By Rick Thigpen, Senior Vice President, Corporate Citizenship, PSEG
New Jersey is familiar with being on the front lines of environmental challenges. It’s no coincidence that we were one of the first states to create a cabinet-level Department of Environmental Protection. We are also the state that gave birth to the federal Superfund law, drafted by then-U.S. Rep. Jim Florio to deal with the cleanup of hazardous substances released into the environment. Our newest challenge, and perhaps the toughest yet, is climate change.
We’re growing increasingly familiar with the stronger, more extreme weather that is being caused by our planet’s changing climate. As noted by C2ES, Yale University and others, hurricanes will grow far more costly without action. As a coastal state with a highly-developed shoreline, New Jersey is extremely vulnerable to potential damages caused by rising sea levels.
Rather than sit on our hands, we need to answer the call: reduce our carbon footprint or face the consequences. On behalf of our children, this is a fight worth having.
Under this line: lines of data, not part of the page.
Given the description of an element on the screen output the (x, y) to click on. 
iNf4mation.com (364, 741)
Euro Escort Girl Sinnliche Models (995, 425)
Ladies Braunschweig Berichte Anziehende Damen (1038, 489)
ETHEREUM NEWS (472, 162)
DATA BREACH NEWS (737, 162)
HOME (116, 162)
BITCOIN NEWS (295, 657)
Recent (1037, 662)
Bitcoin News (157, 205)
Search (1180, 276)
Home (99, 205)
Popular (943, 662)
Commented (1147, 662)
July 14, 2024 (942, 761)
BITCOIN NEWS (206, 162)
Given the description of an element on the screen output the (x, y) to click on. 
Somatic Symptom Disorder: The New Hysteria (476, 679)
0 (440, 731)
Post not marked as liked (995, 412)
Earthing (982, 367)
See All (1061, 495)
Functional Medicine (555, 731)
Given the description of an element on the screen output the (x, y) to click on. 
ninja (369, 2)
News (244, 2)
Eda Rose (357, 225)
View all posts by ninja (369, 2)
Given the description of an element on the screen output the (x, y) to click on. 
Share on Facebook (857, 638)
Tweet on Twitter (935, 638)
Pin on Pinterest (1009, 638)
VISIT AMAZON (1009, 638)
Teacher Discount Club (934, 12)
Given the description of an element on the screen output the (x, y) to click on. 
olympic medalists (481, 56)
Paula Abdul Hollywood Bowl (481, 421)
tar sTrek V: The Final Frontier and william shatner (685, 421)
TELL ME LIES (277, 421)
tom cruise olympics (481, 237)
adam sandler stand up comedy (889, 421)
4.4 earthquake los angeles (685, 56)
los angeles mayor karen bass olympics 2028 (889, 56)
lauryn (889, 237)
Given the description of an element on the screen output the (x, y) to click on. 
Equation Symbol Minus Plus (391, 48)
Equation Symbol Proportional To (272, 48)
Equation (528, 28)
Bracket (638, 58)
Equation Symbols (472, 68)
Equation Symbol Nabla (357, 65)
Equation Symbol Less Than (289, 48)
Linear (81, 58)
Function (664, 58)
Thankfully, in New Jersey, we already get nearly 40% of our electricity from a carbon-free source: nuclear energy. Nuclear provides more than 90% of the carbon-free power generated in New Jersey, making it a critical pillar in the state’s clean energy ambitions.
Despite the many benefits nuclear energy provides, its continued service in New Jersey is not guaranteed. As long as policymakers in Washington continue to refuse to recognize the costs of carbon when setting wholesale electric market prices and oppose state support for carbon-free generation, fossil fuels will be the lowest-cost option to generate electricity. Nothing would jeopardize New Jersey’s clean energy future more than standing by while productive nuclear plants shut down for lack of policy support.
Three years ago, New Jersey lawmakers took action to prevent nuclear plants serving the state from retiring prematurely due to insufficient revenues from energy markets. This Zero Emissions Certificate (ZEC) law, which requires applicants to submit detailed financial data to the BPU to demonstrate the need for financial support, is the reason New Jersey continues to enjoy the benefits of nuclear power. Our critics have argued this law amounts to a subsidy of PSEG’s nuclear plants. And PSEG’s plants do benefit from this support. Have no doubt, without this law, Washington policies favoring fossil fuels would have forced them to close.
If anything, market conditions for nuclear plants have only gotten worse since the first ZEC process played out – meaning that, at a minimum, New Jersey’s nuclear fleet will need the same level of continued ZEC support in order to remain viable.
Today, the need to generate as much carbon-free electricity as possible has only grown more urgent. Soon, New Jersey will decide whether to continue to provide support for these nuclear plants, which generate enough electricity to power 3.8 million homes and also help avoid 14 million tons of carbon emissions every year – the equivalent of taking 3 million cars off the road. Never forget, it is cheaper for ratepayers to keep these plants open than it is to close them.
We know what happens when nuclear plants close. Oyster Creek was New Jersey’s smallest nuclear plant when it shut down permanently in October 2018. During the following year, more than two-thirds of the electricity generated to replace Oyster Creek’s production came from the increased use of New Jersey’s natural gas-burning power plants. The rest was supplied by out-of-state coal and natural gas. The result was an additional 3.1 million tons of carbon released into the air.
By contrast, New Jersey’s 3,500-megawatt Salem and Hope Creek nuclear plants are five times larger than Oyster Creek – which would magnify the carbon emissions impact if they were to close.
At PSEG, we’re committed to supporting our state and doing what is in the best interests of our customers and communities. Working together, we can ensure the state is able to produce the electricity we need to power our homes and businesses without producing the carbon emissions we don’t. To accomplish that, we need to renew New Jersey’s ZEC program at its current level of economic support.
If you believe that climate change is not only a global challenge, but also one that hits New Jersey particularly hard, then the battle to preserve New Jersey’s nuclear plants is one we can’t afford to lose.
Today, our shared priority is to preserve nuclear energy as an important part of New Jersey’s clean energy mix. To fight climate change, we’ll need as much carbon-free energy as we can make and to reduce our overall energy usage. Preserving New Jersey’s clean energy agenda at the lowest possible cost is worth fighting for.
Rick Thigpen is PSEG’s senior vice president for Corporate Citizenship and chairman of the PSEG Foundation.